* [作業内容]: 以下の自分のブログを読み返した文章を、一字一句変えずに全文書き写すこと。

このブログは18歳の時に開設した。

 今から12年も前の話だ。

 ぼくは高校三年生だった。

 

 

 

 大げさかもしれないが、ここには、ぼくの人生の軌跡が残されている。節目では必ずブログを更新してきた。最近はサボってしまうことが増えていたのだが、久しぶりの更新ということもあり、自分のブログを読み返してみた……。

 

 

 

 若さとは恐ろしいもので、初期のブログは自撮りに次ぐ、自撮りが続く。カッコつけた顔に、可愛こぶった顔。かお、かお、かお、のオンパレードだ。自信があったんだろうなあ、と思わず目を細めてしまうような記事が大量にアップされている。

 

 

 

 それが年齢とともに落ち着いていく。写真が減り、文章にも背伸びをした表現が現れるようになっていった。キナリが大人になっていくのだ。読み返すとゾクゾクしてしまうが、おもしろいくらい変化していく自分が興味深い。

 

 

 

 身をもって「人は変わる」ことを証明しているブログだと思った。おすすめはしないが、実験でもする感覚で読み返してみて欲しい。スマホを壁にぶつけたくなるはずだ。

 

 

 

 どの時点から大人になるのかは分からない。自然の流れ、というしかないのだろう。だが、ぼくは自分のブログを眺めながら、「なにかキッカケはなかったのだろうか?」と考えてみた。すると、一つ、身についた習慣があったことに気が付いた。

 

 

 

 それは、読書だ。

 

 

 

 1ミリも威張ることではないが、ぼくは子ども時代に読書をした記憶がない。活字を見るたびに目を回している子どもだった。

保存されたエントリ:
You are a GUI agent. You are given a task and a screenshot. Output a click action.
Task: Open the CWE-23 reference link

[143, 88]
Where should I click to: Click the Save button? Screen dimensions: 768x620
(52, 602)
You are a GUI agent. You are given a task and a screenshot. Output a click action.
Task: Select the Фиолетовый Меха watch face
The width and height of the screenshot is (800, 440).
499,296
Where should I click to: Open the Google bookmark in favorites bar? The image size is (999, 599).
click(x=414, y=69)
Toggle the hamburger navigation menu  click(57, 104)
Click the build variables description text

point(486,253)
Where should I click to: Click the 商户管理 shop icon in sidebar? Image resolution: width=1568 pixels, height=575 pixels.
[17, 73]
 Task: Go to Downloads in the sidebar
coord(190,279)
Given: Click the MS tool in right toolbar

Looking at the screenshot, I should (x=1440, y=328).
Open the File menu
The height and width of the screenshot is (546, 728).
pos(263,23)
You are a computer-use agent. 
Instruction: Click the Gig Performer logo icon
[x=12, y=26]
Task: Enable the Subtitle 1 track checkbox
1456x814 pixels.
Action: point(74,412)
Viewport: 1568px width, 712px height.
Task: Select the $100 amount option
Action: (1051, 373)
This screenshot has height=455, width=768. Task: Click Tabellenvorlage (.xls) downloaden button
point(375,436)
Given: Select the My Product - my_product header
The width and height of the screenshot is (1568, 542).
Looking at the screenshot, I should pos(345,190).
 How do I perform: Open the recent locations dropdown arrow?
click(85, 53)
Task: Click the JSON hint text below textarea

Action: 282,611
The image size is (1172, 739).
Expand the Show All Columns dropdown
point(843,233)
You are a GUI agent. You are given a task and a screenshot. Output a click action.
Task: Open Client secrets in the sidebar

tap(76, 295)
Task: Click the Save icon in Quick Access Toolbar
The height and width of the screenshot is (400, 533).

* [出力全文]:
このブログは18歳の時に開設した。

 今から12年も前の話だ。

 ぼくは高校三年生だった。

 

 

 

 大げさかもしれないが、ここには、ぼくの人生の軌跡が残されている。節目では必ずブログを更新してきた。最近はサボってしまうことが増えていたのだが、久しぶりの更新ということもあり、自分のブログを読み返してみた……。

 

 

 

 若さとは恐ろしいもので、初期のブログは自撮りに次ぐ、自撮りが続く。カッコつけた顔に、可愛こぶった顔。かお、かお、かお、のオンパレードだ。自信があったんだろうなあ、と思わず目を細めてしまうような記事が大量にアップされている。

 

 

 

 それが年齢とともに落ち着いていく。写真が減り、文章にも背伸びをした表現が現れるようになっていった。キナリが大人になっていくのだ。読み返すとゾクゾクしてしまうが、おもしろいくらい変化していく自分が興味深い。

 

 

 

 身をもって「人は変わる」ことを証明しているブログだと思った。おすすめはしないが、実験でもする感覚で読み返してみて欲しい。スマホを壁にぶつけたくなるはずだ。

 

 

 

 どの時点から大人になるのかは分からない。自然の流れ、というしかないのだろう。だが、ぼくは自分のブログを眺めながら、「なにかキッカケはなかったのだろうか?」と考えてみた。すると、一つ、身についた習慣があったことに気が付いた。

 

 

 

 それは、読書だ。

 

 

 

 1ミリも威張ることではないが、ぼくは子ども時代に読書をした記憶がない。活字を見るたびに目を回している子どもだった。